begin SOURCE DATA

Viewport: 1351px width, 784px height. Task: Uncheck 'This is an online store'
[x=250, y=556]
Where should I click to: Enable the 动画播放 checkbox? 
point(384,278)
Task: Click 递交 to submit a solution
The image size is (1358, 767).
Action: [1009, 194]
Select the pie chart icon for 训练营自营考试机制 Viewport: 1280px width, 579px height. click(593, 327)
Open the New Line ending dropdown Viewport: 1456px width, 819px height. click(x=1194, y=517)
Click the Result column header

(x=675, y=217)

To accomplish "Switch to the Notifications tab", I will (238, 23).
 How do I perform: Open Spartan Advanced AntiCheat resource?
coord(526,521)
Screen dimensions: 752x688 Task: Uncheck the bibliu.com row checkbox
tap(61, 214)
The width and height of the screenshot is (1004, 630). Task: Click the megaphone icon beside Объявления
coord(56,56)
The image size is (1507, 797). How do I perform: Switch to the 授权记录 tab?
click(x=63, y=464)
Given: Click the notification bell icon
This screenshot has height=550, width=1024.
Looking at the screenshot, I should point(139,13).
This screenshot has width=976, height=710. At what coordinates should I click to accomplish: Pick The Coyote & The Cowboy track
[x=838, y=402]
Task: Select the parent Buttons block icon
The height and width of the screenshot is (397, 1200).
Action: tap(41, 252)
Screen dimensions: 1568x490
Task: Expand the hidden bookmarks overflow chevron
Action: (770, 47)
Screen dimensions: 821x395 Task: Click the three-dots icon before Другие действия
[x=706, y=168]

end SOURCE DATA

## GOAL
Copy out every line of the material above, from the line that contains "Screen dimensions: 821x395" through the end of the material, both ends included, and add 22 to each coordinate in the answers.

## ANSWER IN FULL
Screen dimensions: 821x395 Task: Click the three-dots icon before Другие действия
[x=728, y=190]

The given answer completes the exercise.